Other things, I find hard to fathom. For example, by 8 a.m. four others had joined me in the customer lounge. Three of us had brought along books to help pass the time. Another was exercising her thumbs on a cellphone. The last was staring into space, just as the pioneers must have done while waiting for the wagonmaster to install a new ox to replace the one that had died just outside St. Louis – one day after the warranty had expired. The TV in the lounge was on at low volume, tuned to a morning news show.
Then the newest member of our club waltzed in, rotated her head like the Owl Man from Ripley’s Believe It or Not Odditorium at the 1939 World’s Fair and asked, loudly: “Anyone care if I change the channel?” Since we all were ignoring the TV anyway, no one spoke up. That was our first mistake.
So she changed the channel to the morning show hosted by a petite blonde dame and a big black guy. Last time I watched morning TV, this show had been hosted by Kathie Lee Gifford and Regis Philbin. I knew the petite blonde dame wasn’t Gifford, but I thought that – me being out of the loop for many years – the big black guy might possibly be Philbin after he pulled a reverse Michael Jackson. But that’s not important.
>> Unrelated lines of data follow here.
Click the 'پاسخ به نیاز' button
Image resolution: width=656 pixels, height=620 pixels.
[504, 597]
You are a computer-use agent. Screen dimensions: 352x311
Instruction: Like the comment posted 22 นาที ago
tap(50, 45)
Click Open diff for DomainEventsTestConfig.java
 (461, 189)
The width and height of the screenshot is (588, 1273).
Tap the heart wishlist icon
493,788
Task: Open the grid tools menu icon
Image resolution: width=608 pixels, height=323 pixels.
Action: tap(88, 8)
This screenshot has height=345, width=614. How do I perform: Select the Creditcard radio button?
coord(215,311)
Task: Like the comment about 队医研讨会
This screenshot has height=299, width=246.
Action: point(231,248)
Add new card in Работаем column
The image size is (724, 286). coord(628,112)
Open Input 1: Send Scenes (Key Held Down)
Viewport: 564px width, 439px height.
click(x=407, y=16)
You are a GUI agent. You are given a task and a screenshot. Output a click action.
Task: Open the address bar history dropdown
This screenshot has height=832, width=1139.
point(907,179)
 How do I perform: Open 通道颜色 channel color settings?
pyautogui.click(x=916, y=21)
What is important is that the newest club member not only changed the channel but also turned up the volume. Then she sat down, picked up a magazine … and ignored the TV.
Now, I have no problem with her ignoring the TV. After all, we were. But I’m still trying to figure out exactly why it was important for her to ignore a particular show. And to ignore it at high volume. Was it her tacit protest against the petite blonde dame and the big black guy? Did she want to make sure that the rest of us could hear in the hope that we would leap up and shout, “This is a terrible show! We join you to ignore it, and ignore it loudly! Oh … thank you, thank you, nameless woman, for opening our eyes to the horror being wrought on morning TV by petite blonde dames and big black guys!”
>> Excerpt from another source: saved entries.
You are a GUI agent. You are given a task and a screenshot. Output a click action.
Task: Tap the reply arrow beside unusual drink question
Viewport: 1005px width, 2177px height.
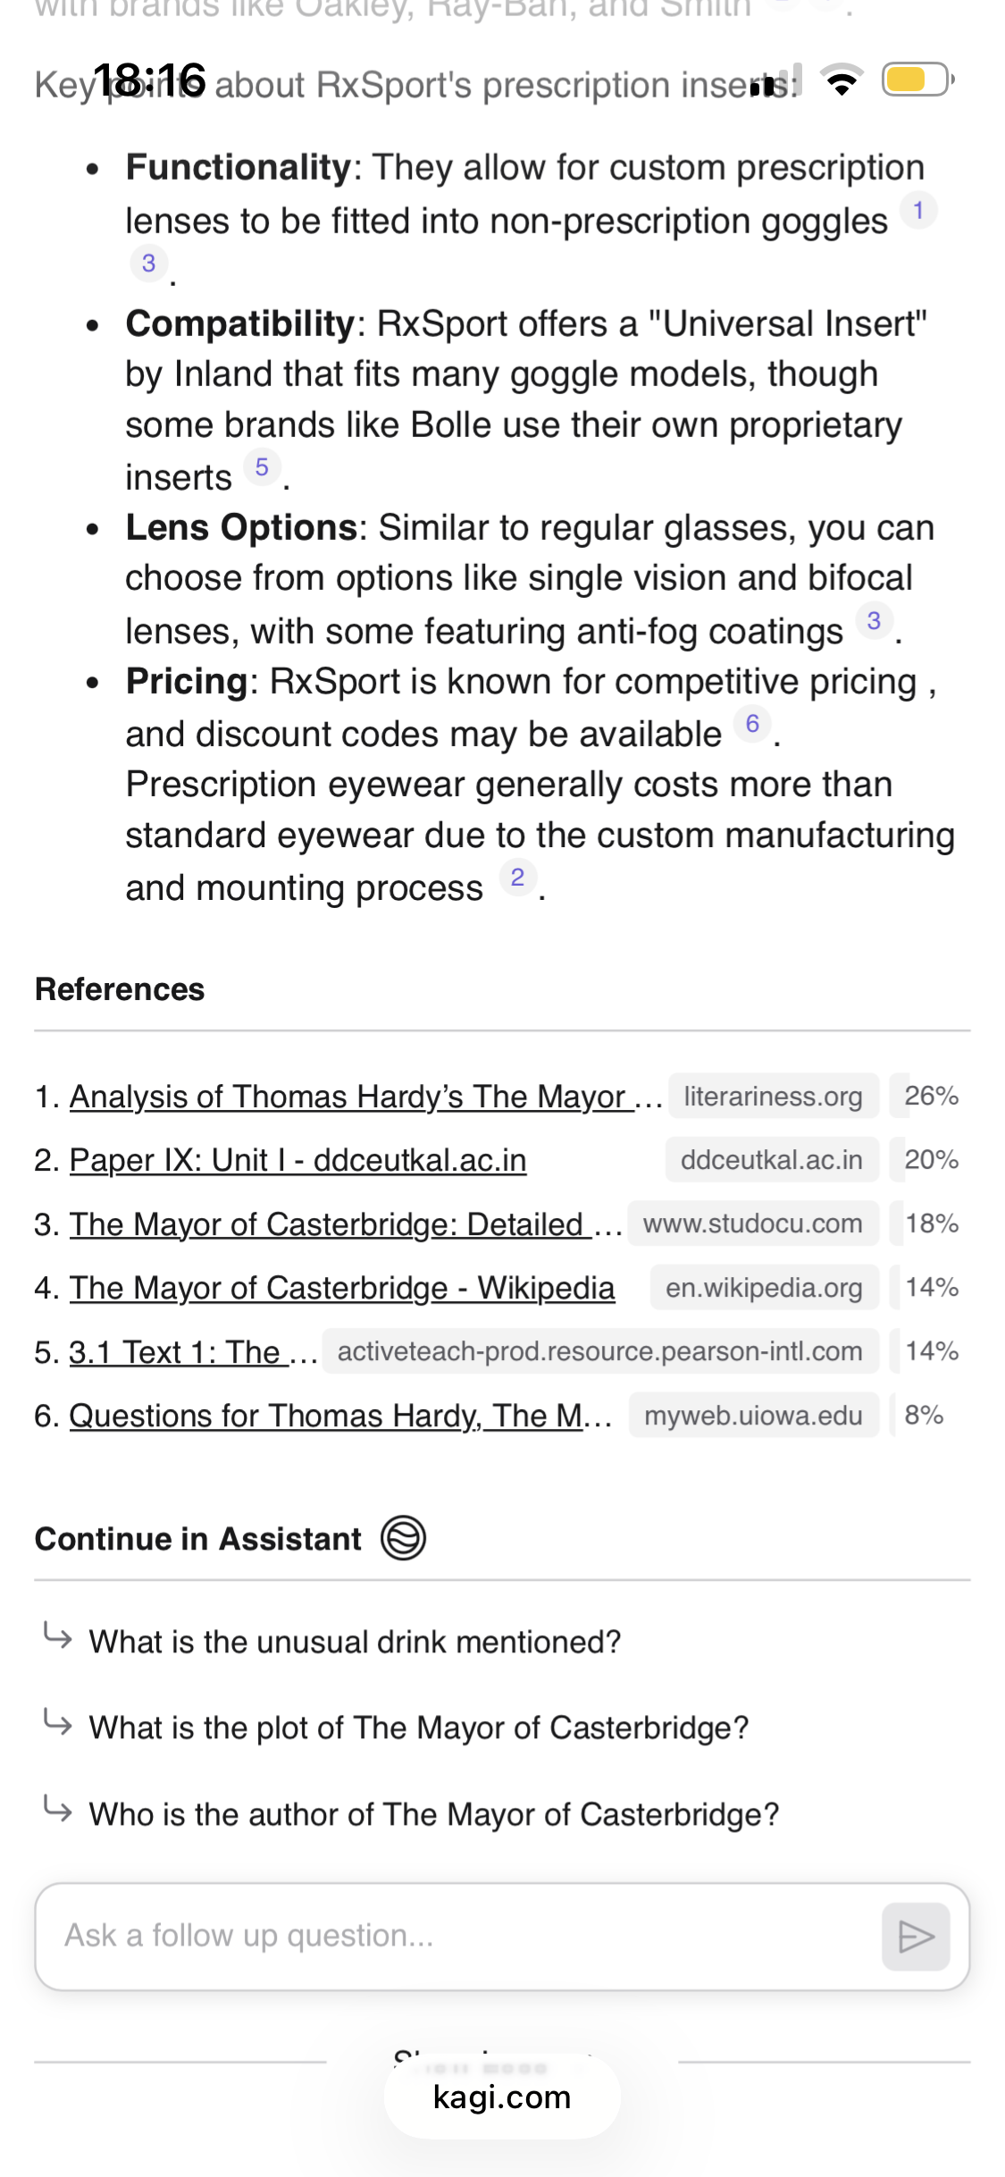[x=58, y=1636]
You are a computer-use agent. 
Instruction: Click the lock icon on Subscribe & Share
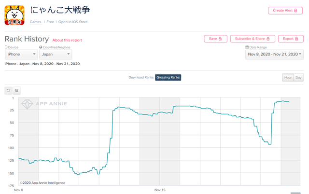pos(268,39)
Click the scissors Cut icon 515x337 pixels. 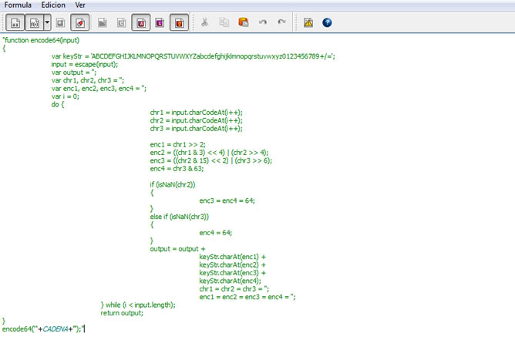point(204,22)
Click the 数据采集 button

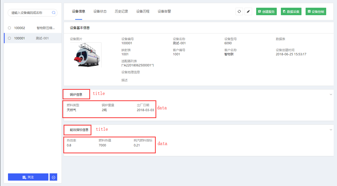291,12
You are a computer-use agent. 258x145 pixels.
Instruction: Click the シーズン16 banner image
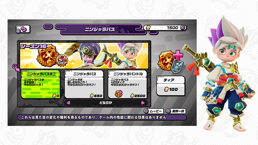click(84, 56)
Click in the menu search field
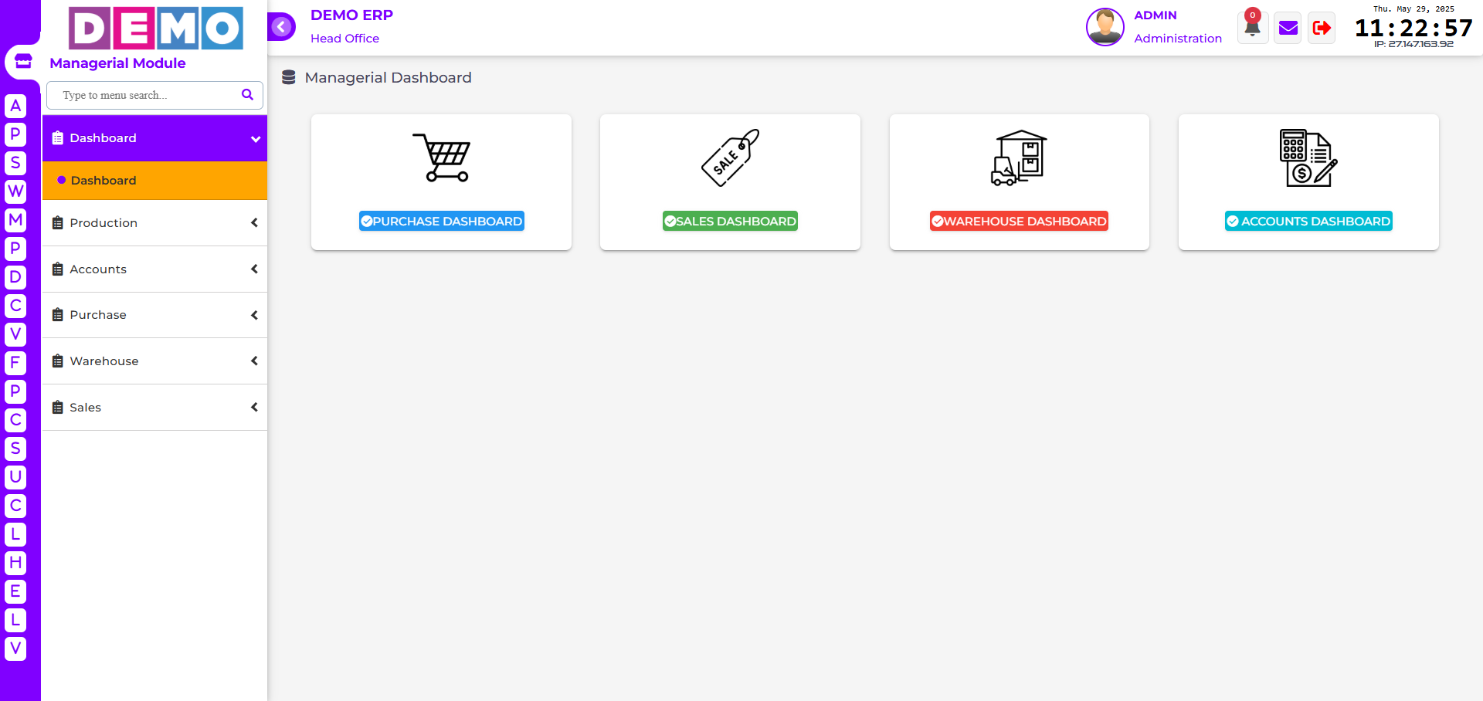The image size is (1483, 701). 147,95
But no one leapt up. No one looked askance when Ms. Ignore-the-TV began sighing heavily and flipping through magazines noisily. No one so much as glanced at her when she started to sneeze every 90 seconds, punctuated each time by, “Guess I caught a bug!” That was our second mistake.
One of us should have jumped up and screamed, “How dare you ignore me ignoring you!”
We didn’t. We sat there, tolerant wimps.
But later that night, we regretted our lack of action. We slumped before our TVs, seething, until we dozed off.
Then, drooling and twitching on the couch, we had horrible visions of petite blonde dames and big black guys hosting talk shows, laughing at us as we fought in vain to ignore them.